PROBLEM TO WORK ON: Would you restate, word for word, only the lines starting at the one with "Given: Click the Up one level folder icon" and ending with the final line of the entries below? Pictures stay out.

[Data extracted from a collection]
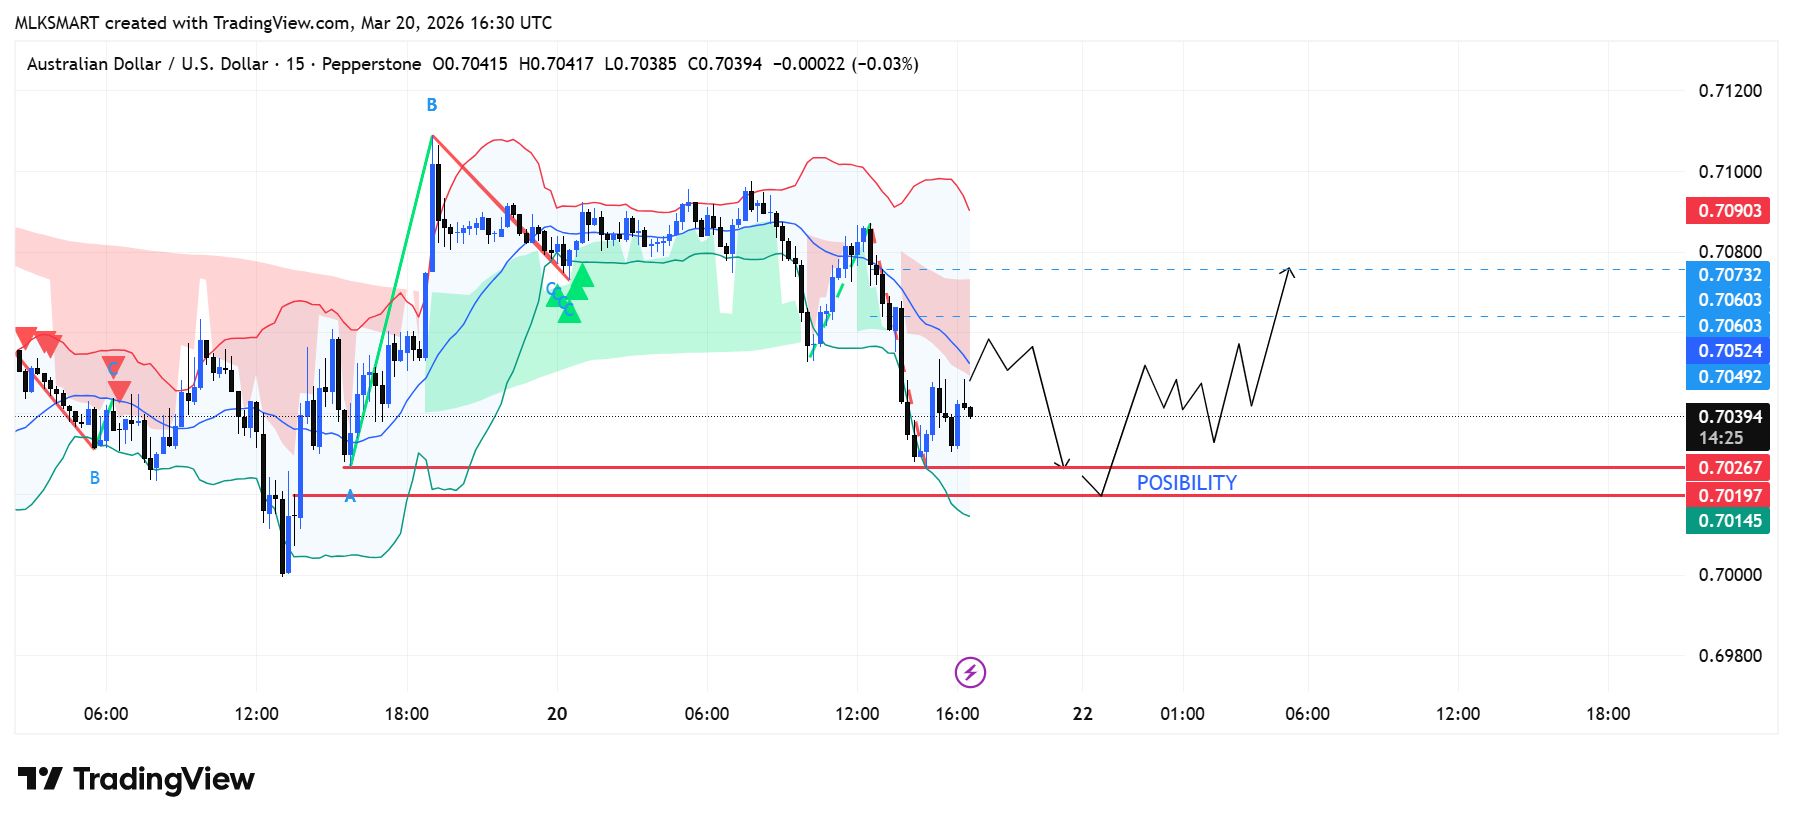Screen dimensions: 1793x824
Task: Click the Australian Dollar / U.S. Dollar symbol title
Action: pyautogui.click(x=148, y=64)
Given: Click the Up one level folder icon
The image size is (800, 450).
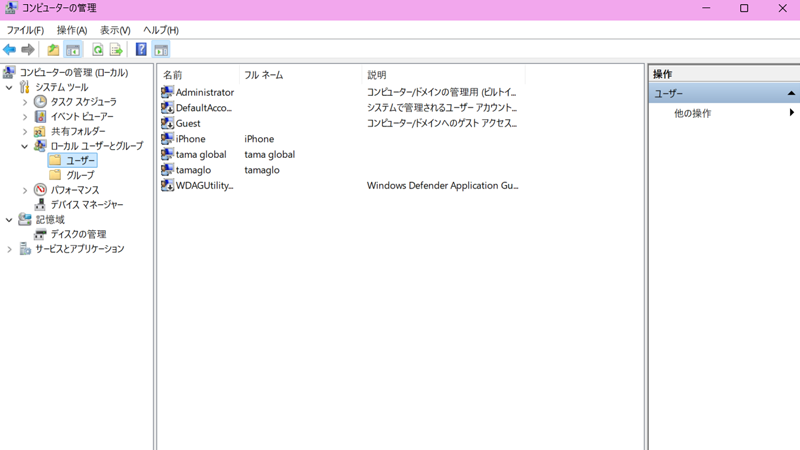Looking at the screenshot, I should [x=53, y=50].

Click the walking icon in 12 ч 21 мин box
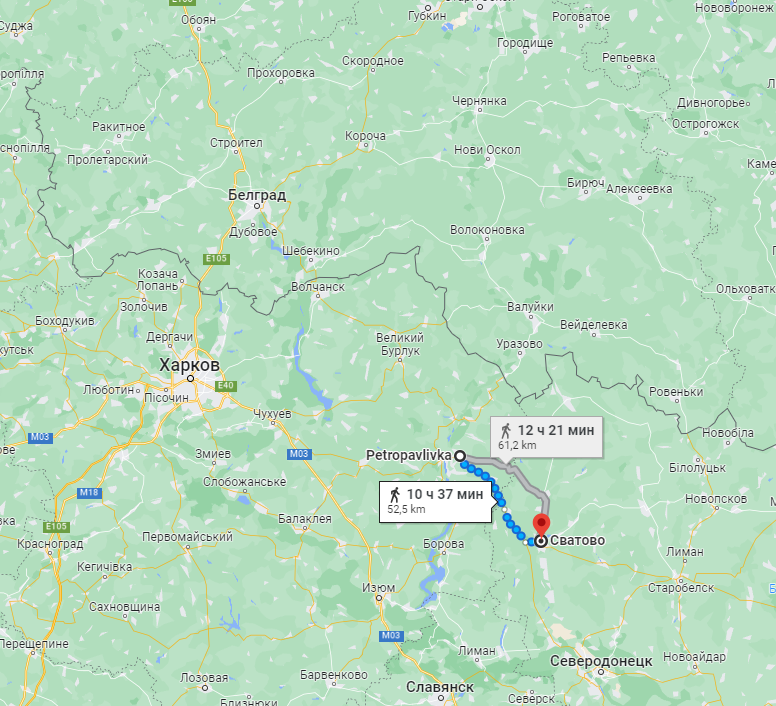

OUTPUT BELOW:
Given: Click the Up one level folder icon
The image size is (800, 450).
Looking at the screenshot, I should [x=53, y=50].

Click the walking icon in 12 ч 21 мин box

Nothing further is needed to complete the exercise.